WHAT IS REQUIRED: Each line of the data that mentions the string "Skip" needs to be identified and copied.

RECORDS TO PROCESS:
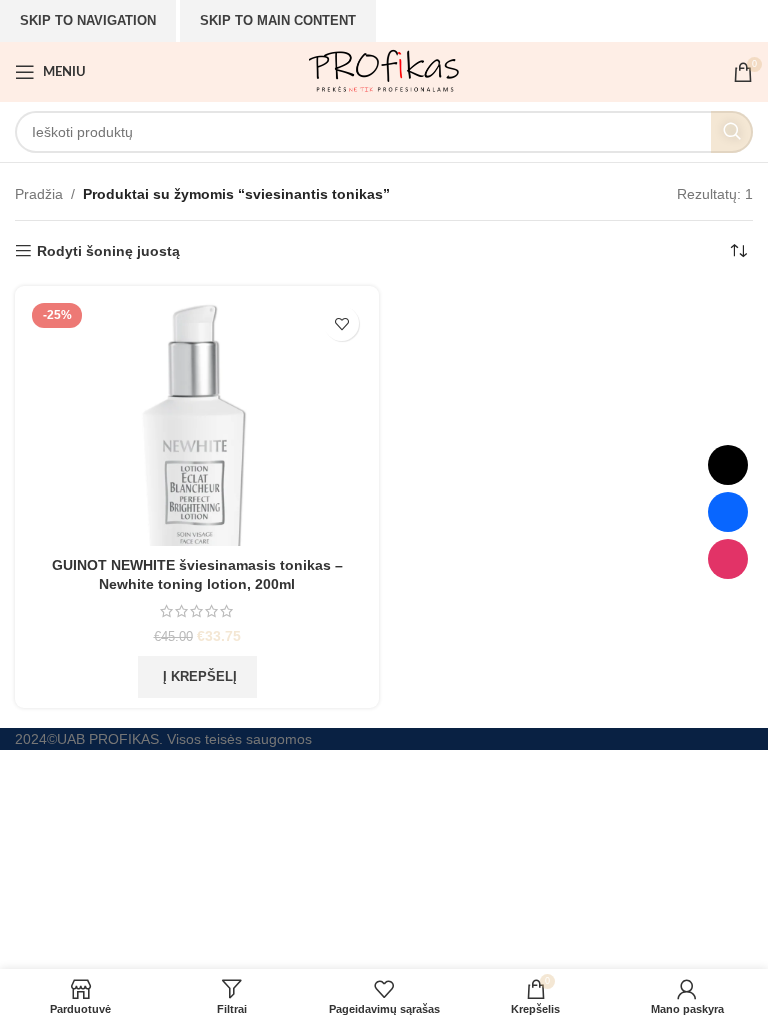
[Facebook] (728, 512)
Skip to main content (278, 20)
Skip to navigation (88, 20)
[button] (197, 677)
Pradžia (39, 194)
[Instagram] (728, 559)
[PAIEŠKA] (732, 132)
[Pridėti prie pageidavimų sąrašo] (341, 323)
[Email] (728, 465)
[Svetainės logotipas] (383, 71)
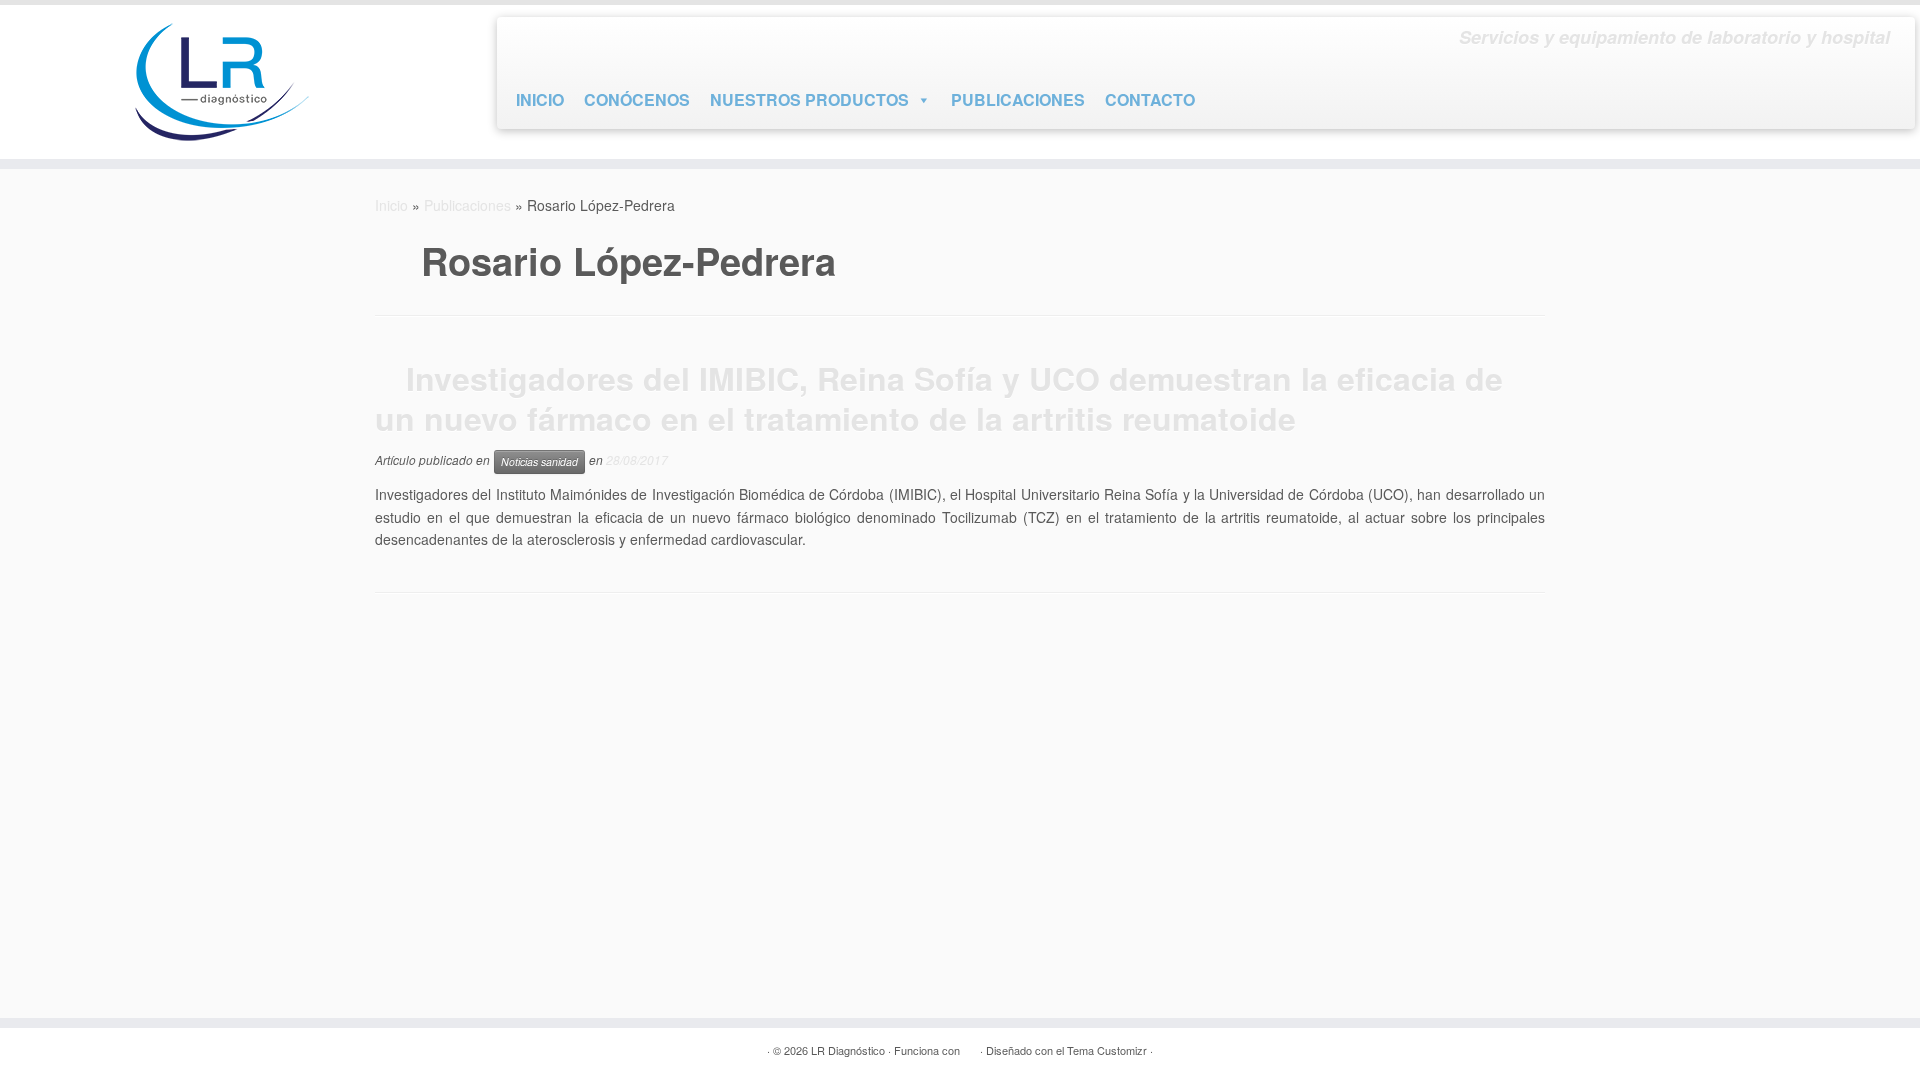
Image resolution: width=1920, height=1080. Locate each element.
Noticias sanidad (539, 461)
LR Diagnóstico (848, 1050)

EXERCISE OUTPUT:
Skip to main content (278, 20)
Skip to navigation (88, 20)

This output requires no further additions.